Доктор распечатал квитанцию для оплаты:

— Сходите пока в кассу. И можете позавтракать. А через час-полтора зайдите ко мне за заключением.

В столовой мы купили сырники, к которым даже не притронулись. Так и просидели над ними полтора часа без слов и без движений. Серебристое вещество, введенное в ногу, как будто заморозило Юлю. А заодно и меня вместе с ней.

34

Пытаемся пробраться поближе к сцене. С минуты на минуту он выйдет и, как обычно, будто бы не замечая, что перед ним тысячи людей, обыденно, словно принимает душ и никто его не слышит, запоет то, от чего у нас сердца сорвутся с мест и улетят в космос. Концерт Моррисси в Стамбуле. Сзади на нас давит орущая толпа. Юля кричит мне на ухо:

— Ром, ты помнишь, как впервые услышал Smiths? Как полюбил Моррисси?

— Да, конечно. Миша привез с Горбушки два МР3-диска. На одном были все альбомы Моррисси. На другом — четыре альбома Smiths и синглы. Я за два дня все переслушал. И больше не выключаю с тех пор. Много лет. Любовь до гробовой доски.

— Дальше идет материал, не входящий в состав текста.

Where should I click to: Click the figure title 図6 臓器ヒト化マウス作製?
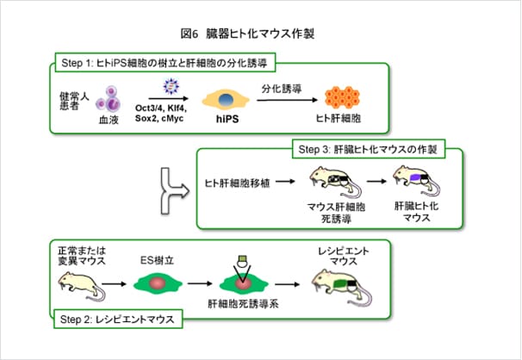pos(260,34)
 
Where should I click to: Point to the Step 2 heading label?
pos(117,320)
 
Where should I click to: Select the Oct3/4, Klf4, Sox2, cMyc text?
pos(162,116)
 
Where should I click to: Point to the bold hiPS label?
pos(223,122)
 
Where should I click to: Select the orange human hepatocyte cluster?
pos(343,99)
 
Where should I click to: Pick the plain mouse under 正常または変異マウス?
pos(81,283)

— Ты скучаешь по Мише, Ром?

— Не скучаю… Я думаю о нем каждый день. Он для меня до сих пор жив. Я поэтому к нему и не езжу на кладбище. Не могу поверить, что его нет. Он живой. Просто мы перестали созваниваться и видеться. Я не скучаю. Иногда по три-четыре раза в день не скучаю. Я не скучаю. Я очень скучаю, Юля. Очень.

Ты не представляешь, как я сильно скучаю по нему.

Мишу нашли на чердаке ветхой родительской дачи. Живого. Менты отвезли его в психушку. До сих пор не понимаю, зачем выживших самоубийц везут не к родственникам, а в психушку. Когда Миша смог разговаривать, то рассказал: напился, включил Smiths и вмазался лошадиной дозой инсулина. Кома.

Через несколько дней Миша все-таки умер. У мамы на руках. Мише не было и двадцати семи лет. На похоронах рыдающий отец сидел в микроавтобусе у закрытого гроба и одержимо твердил друзьям своего сына только одно: «Никому не говорите, что он это. того! Никому! Пожалуйста».

Миша жил со взрослым, толстым, некрасивым мужчиной несколько лет. Жил и жил. Наверное, ему так удобно. Как можно в такого влюбиться? Какая-то выгода, значит, есть: квартира, машина, связи в правительстве. Зачем еще молодому красивому мальчику быть со стареющим осовевшим мужиком с тройным подбородком? Так по-идиотски думал каждый из нас. Мы даже не допускали мысль, что прямо под нашим носом живет большая любовь. Да такая, которая давно не принята среди людей. У Мишиного мужчины было большое и доброе сердце, которое сильно болело. В прямом и переносном смысле. Он умер от инфаркта. Миша тогда написал мне в фейсбуке: «Рома, Валера умер. Давай встретимся. Мне очень плохо». Но у меня ночные и дневные монтажи, командировки, редактура. И сын-аллергик. «Давай на следующей неделе», — ответил через пару дней я Мише. Потом отложили еще на неделю. Потом еще и еще. И вот похороны.